Number of total documents parsed: 284
Number of documents parsed for 2020 : 48
Number of documents parsed for 2021 : 125
Number of documents parsed for 2022 : 61
Number of documents parsed for 2023 : 43
Number of documents parsed for 2024 : 7


In [32]:
print(unnested_documents[0].text[:10000])

AWS Well-Architected Framework
Migration Lens

Copyright©   2024 Amazon Web Services, Inc. and/or its affiliates. All rights reserved.
---
# Migration Lens

# AWS Well-Architected Framework

Migration Lens: AWS Well-Architected Framework

Copyright © 2024 Amazon Web Services, Inc. and/or its affiliates. All rights reserved.

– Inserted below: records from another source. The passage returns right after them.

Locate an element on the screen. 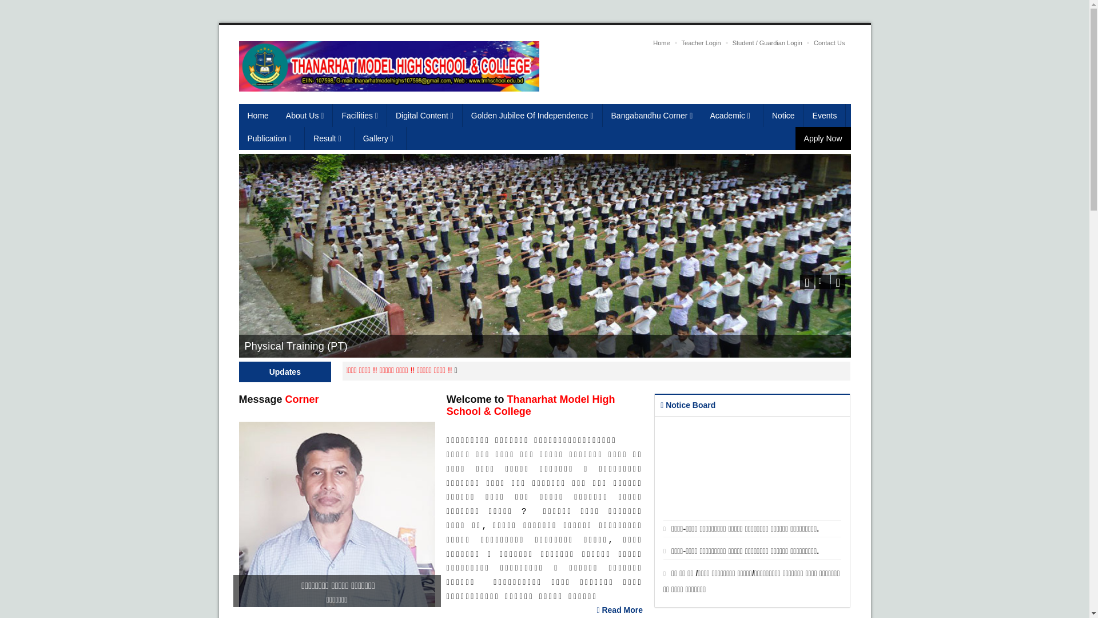 The width and height of the screenshot is (1098, 618). 'Golden Jubilee Of Independence' is located at coordinates (532, 115).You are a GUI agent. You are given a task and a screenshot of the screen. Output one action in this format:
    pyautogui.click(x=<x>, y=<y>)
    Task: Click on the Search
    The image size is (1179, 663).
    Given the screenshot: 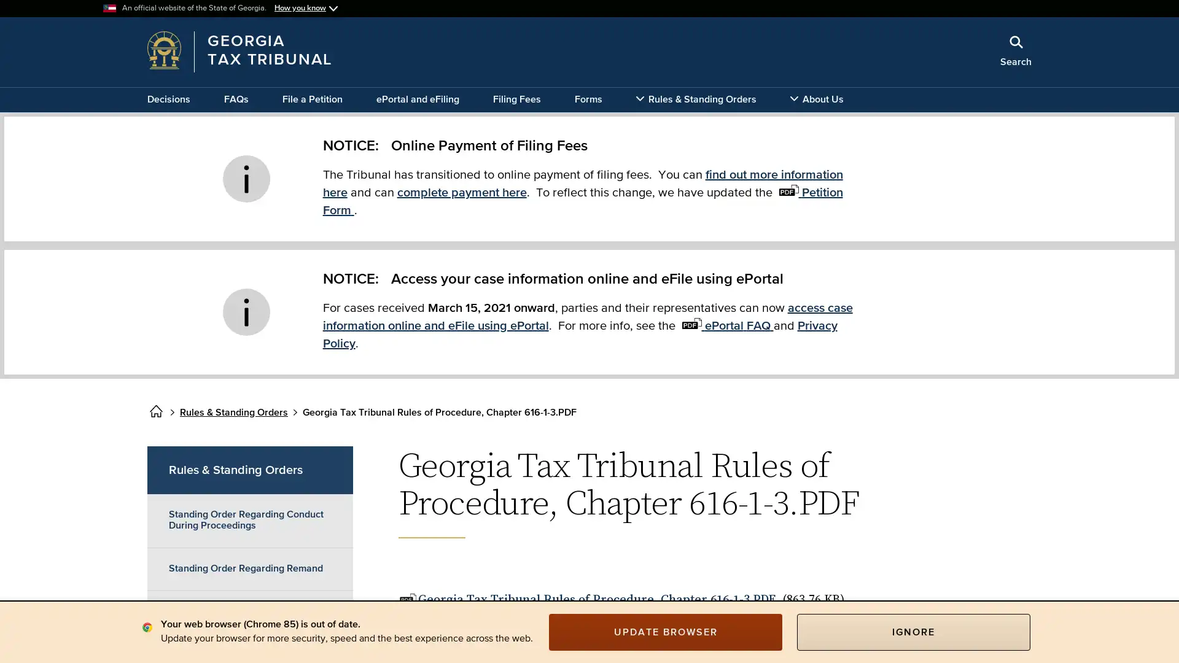 What is the action you would take?
    pyautogui.click(x=1015, y=52)
    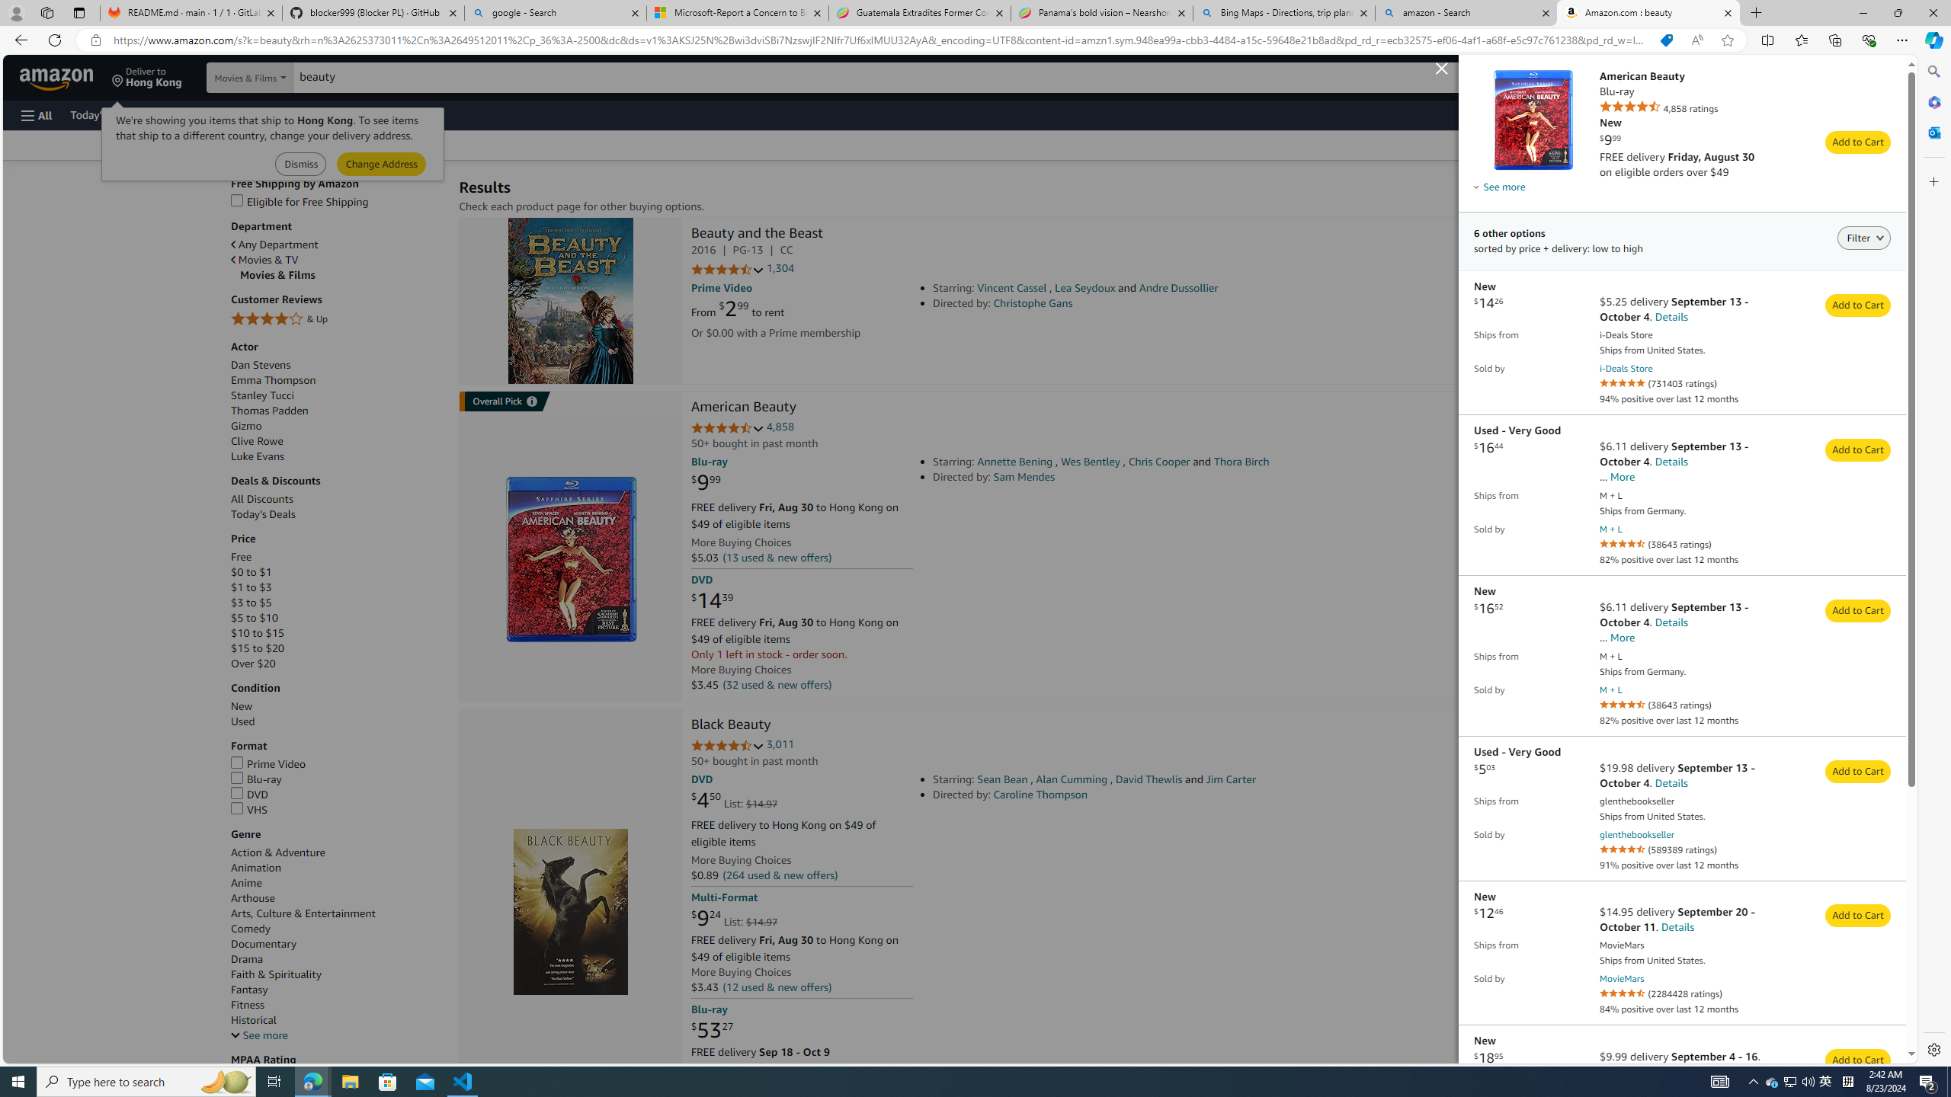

Amazon's trademarks and trade dress may not be used in connection with any product or service that is not Amazon's, in any manner that is likely to cause confusion among customers, or in any manner that disparages or discredits Amazon. All other trademarks not owned by Amazon are the property of their respective owners, who may or may not be affiliated with, connected to, or sponsored by Amazon.
---
## Migration Lens - AWS Well-Architected Framework

|Abstract and introduction|i|
|---|---|
|Introduction|1|
|Definitions|3|
|Well-Architected terminology|3|
|Migration terminology|3|
|Design principles|6|
|Migration lifecycle|8|
|Assess|8|
|Mobilize|8|
|Migrate and mod

#### Cost

In [41]:
total_parsed_pages = 15_257
free_pages = 7_000
cost = 0.003 * (total_parsed_pages - free_pages)
print(f"Cost of parsing {total_parsed_pages:,} pages with LlamaParse: ${cost:.2f}")

Cost of parsing 15,257 pages with LlamaParse: $24.77